Por isso, permito-me discorrer mais aqui sobre o devido processo, por entender que irei desenvolvê-lo adiante.
Há divergência na doutrina acerca de tratar o princípio da igualdade conjunta ou separadamente, de outros princípios como a isonomia e a impessoabilidade. De minha parte entendo que os três princípios podem ser abordados em conjunto.
É sabido que no processo administrativo a igualdade assume feições próprias, diversas do que ocorre no processo judicial. Isso por duas razões. De um lado, a Administração muita vez é parte e juiz no processo. De outro porque, diferentemente do Judiciário, a pauta decisória da Administração não é eqüitativa e sim predominantemente distributiva. Num processo administrativo que oponha particulares, a Administração haverá que agir com absoluta imparcialidade, assegurando a isonomia. Num processo em que há oposição de interesses do poder público em face de um particular, haverá que atuar com impessoalidade.
Frise-se que o dever de agir com impessoalidade decorre também da aplicação do princípio da moralidade.
De todo modo, a melhor maneira de assegurar a igualdade (mesmo numa concepção ativa, distributiva, necessária para reduzir as desigualdades), a isonomia e a impessoalidade é seguir os pressupostos legais predicados para a prática do ato.
É cediço que a Administração tem que atuar dentro, na forma, nos limites e para os fins contidos na lei. Desnecessário dizer quão vetorial, angular, é o princípio da legalidade para a atividade administrativa. Afinal, a Administração - diferentemente do que ocorre com os particulares - só pode atuar quando a lei assim o autorizar (ou, à luz do princípio da função, determinar).
Certo é que há margens de discricionariedade que são legadas pelo legislador como uma certa liberdade para o administrador aplicar a lei à luz de situações concretas.

> [Seção de dados]
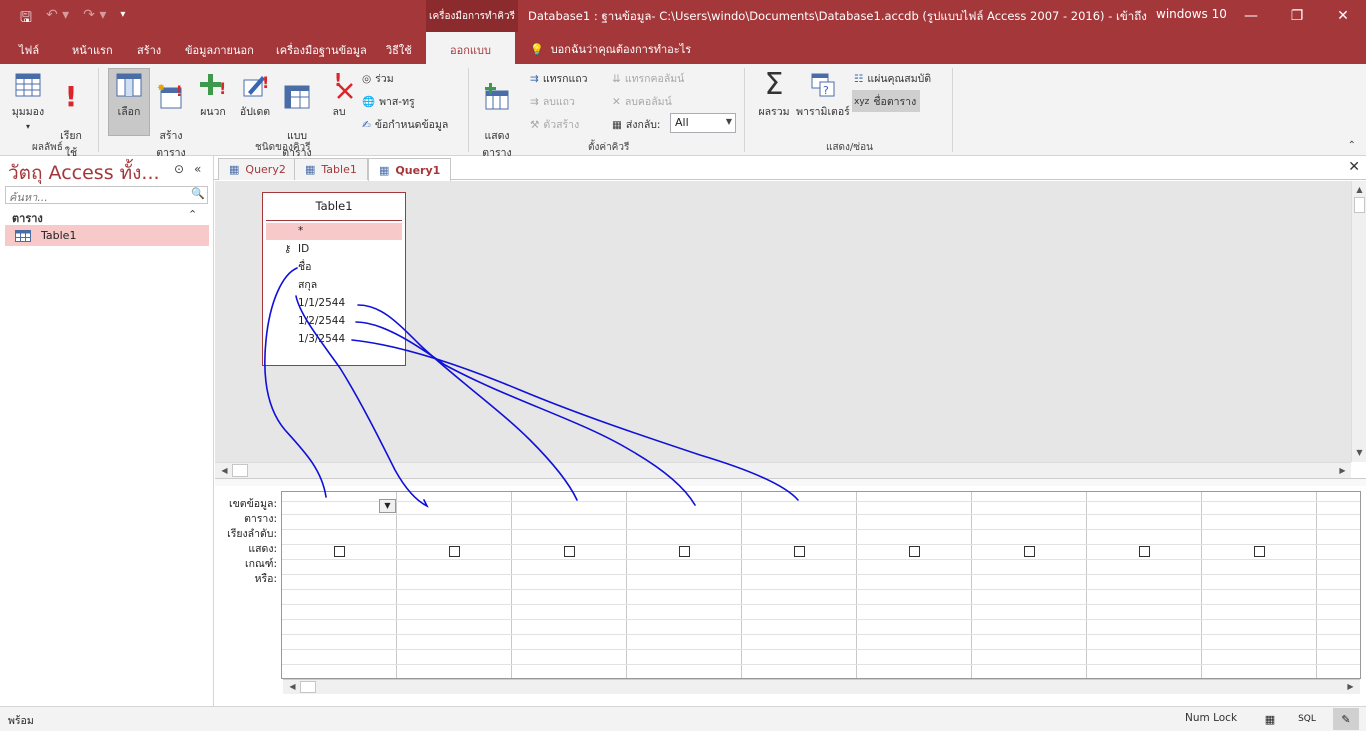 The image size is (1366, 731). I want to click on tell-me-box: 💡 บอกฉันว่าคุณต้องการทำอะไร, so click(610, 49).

> [Tarefa a realizar] No trecho selecionado, de que modo a Administração deve atuar num processo em que os interesses do poder público se opõem aos de um particular?

> [Exercício resolvido] Deve atuar com impessoalidade.